## Provided records
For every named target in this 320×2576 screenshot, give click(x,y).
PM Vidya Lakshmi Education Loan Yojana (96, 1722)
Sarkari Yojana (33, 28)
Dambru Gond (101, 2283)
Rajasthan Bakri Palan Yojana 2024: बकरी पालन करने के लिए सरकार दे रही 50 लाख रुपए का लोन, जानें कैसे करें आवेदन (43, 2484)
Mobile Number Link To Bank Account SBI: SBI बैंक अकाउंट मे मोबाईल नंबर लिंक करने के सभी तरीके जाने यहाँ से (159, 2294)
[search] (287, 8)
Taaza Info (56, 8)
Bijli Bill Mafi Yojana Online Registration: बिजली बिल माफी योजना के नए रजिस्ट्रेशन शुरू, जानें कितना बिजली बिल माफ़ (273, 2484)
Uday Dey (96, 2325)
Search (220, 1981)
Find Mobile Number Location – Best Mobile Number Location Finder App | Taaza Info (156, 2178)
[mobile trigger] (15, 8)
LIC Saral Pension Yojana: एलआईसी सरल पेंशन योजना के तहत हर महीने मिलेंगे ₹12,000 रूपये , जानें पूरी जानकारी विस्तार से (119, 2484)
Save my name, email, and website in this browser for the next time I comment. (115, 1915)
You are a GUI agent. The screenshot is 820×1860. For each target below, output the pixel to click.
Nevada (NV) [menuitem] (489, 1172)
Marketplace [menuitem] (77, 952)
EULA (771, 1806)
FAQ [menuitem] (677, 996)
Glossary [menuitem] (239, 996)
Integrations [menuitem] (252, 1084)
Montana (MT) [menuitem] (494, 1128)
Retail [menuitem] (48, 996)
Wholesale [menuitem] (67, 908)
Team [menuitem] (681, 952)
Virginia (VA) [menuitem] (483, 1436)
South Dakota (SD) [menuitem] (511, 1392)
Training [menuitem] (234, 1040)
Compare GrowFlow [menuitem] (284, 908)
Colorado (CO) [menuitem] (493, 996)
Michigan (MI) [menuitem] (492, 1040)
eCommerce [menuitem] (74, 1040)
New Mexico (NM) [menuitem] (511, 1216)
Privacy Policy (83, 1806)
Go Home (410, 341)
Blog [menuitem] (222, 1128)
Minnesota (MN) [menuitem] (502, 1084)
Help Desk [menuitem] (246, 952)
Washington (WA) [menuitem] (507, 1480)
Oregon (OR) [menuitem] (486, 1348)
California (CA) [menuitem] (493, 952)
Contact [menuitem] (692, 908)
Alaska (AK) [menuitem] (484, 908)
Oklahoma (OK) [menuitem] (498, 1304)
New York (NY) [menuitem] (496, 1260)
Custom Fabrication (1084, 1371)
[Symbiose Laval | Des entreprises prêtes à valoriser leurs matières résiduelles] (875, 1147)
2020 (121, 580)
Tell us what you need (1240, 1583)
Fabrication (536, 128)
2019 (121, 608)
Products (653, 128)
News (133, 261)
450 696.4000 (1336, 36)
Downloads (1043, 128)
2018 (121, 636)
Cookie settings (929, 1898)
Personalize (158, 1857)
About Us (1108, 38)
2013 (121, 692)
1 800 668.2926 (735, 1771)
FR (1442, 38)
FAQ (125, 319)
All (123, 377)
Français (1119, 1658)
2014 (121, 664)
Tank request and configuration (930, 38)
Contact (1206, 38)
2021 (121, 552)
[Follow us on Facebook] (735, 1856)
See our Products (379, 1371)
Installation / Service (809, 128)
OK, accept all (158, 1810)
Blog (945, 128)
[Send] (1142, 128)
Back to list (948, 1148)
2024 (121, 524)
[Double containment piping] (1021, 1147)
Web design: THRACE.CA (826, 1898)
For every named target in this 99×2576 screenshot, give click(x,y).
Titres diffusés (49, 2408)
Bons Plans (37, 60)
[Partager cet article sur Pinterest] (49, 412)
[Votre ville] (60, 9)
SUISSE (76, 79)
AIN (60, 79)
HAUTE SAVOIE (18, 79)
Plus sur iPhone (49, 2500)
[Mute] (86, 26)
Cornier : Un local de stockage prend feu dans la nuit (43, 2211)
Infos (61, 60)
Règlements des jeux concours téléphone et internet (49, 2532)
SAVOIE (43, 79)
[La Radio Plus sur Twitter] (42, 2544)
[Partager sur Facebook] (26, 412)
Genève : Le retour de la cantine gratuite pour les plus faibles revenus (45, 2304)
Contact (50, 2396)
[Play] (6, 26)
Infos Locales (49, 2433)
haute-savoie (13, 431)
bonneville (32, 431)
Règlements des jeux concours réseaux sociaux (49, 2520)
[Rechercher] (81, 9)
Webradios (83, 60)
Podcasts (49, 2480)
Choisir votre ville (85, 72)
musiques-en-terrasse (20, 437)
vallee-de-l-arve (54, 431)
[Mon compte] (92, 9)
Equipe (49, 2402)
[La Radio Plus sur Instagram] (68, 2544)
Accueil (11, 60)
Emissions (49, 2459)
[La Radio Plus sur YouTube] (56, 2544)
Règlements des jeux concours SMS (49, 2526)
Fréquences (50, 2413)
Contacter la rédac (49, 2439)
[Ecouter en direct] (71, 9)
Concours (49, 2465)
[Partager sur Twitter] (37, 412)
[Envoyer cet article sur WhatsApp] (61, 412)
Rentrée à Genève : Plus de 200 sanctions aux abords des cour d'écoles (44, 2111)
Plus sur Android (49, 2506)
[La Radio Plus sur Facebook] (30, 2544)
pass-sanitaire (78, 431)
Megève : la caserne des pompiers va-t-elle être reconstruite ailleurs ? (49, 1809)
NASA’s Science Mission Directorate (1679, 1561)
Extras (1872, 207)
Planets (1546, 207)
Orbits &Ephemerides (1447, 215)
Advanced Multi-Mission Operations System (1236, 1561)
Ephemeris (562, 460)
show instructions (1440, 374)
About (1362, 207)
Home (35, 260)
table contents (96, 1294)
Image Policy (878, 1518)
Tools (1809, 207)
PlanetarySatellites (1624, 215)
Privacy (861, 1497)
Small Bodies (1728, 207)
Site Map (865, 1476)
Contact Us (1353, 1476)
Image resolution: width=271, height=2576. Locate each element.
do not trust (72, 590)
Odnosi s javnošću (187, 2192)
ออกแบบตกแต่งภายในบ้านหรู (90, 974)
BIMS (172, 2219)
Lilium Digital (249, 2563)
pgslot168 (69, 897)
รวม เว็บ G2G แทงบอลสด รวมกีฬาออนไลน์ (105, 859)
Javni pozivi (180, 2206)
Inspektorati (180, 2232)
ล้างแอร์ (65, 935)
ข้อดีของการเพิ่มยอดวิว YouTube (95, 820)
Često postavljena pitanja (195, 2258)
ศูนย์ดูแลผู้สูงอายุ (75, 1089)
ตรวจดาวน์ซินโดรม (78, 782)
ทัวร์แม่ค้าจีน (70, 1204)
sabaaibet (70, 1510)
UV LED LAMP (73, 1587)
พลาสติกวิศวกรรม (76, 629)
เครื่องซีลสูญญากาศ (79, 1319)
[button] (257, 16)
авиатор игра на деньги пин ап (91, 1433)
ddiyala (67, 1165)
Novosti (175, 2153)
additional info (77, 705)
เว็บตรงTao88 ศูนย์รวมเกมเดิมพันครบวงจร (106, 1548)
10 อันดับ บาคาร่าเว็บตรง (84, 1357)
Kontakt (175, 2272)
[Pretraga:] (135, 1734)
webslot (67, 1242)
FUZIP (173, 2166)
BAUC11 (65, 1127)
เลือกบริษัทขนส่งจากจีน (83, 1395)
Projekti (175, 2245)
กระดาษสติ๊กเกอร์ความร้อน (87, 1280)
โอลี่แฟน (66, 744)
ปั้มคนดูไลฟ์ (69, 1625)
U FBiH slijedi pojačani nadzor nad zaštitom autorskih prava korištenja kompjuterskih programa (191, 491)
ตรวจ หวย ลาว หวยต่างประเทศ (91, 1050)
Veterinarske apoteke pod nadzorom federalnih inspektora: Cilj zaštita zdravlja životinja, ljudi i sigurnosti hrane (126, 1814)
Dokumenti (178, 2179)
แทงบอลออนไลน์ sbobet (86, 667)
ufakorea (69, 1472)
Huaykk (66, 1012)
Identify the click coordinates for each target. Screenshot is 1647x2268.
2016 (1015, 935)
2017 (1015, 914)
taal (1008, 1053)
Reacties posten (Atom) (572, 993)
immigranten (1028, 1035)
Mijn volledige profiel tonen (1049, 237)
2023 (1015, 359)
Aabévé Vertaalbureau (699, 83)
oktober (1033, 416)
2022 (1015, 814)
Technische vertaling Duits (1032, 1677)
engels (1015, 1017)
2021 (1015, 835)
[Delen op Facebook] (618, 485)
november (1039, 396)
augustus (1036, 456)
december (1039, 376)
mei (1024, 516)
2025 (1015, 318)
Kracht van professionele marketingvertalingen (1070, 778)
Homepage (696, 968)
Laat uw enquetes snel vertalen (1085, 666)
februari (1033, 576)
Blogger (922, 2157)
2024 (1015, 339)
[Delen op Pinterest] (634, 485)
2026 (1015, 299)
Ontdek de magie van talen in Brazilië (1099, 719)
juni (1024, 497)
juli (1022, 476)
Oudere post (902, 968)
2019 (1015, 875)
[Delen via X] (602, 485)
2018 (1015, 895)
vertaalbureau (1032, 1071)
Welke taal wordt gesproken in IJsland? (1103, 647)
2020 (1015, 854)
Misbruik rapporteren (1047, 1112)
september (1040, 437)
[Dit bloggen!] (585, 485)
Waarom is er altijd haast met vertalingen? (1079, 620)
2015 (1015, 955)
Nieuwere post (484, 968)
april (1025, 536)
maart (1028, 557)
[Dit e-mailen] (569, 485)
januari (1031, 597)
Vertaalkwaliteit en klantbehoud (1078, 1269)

## What you are asked to do
Where the listing above has a line with "About Us (1108, 38)", start there, and output every line exactly through the line with "HAUTE SAVOIE (18, 79)", which is also included.

## Result of this exercise
About Us (1108, 38)
2013 (121, 692)
1 800 668.2926 (735, 1771)
FR (1442, 38)
FAQ (125, 319)
All (123, 377)
Français (1119, 1658)
2014 (121, 664)
Tank request and configuration (930, 38)
Contact (1206, 38)
2021 (121, 552)
[Follow us on Facebook] (735, 1856)
See our Products (379, 1371)
Installation / Service (809, 128)
OK, accept all (158, 1810)
Blog (945, 128)
[Send] (1142, 128)
Back to list (948, 1148)
2024 (121, 524)
[Double containment piping] (1021, 1147)
Web design: THRACE.CA (826, 1898)
For every named target in this 99×2576 screenshot, give click(x,y).
Titres diffusés (49, 2408)
Bons Plans (37, 60)
[Partager cet article sur Pinterest] (49, 412)
[Votre ville] (60, 9)
SUISSE (76, 79)
AIN (60, 79)
HAUTE SAVOIE (18, 79)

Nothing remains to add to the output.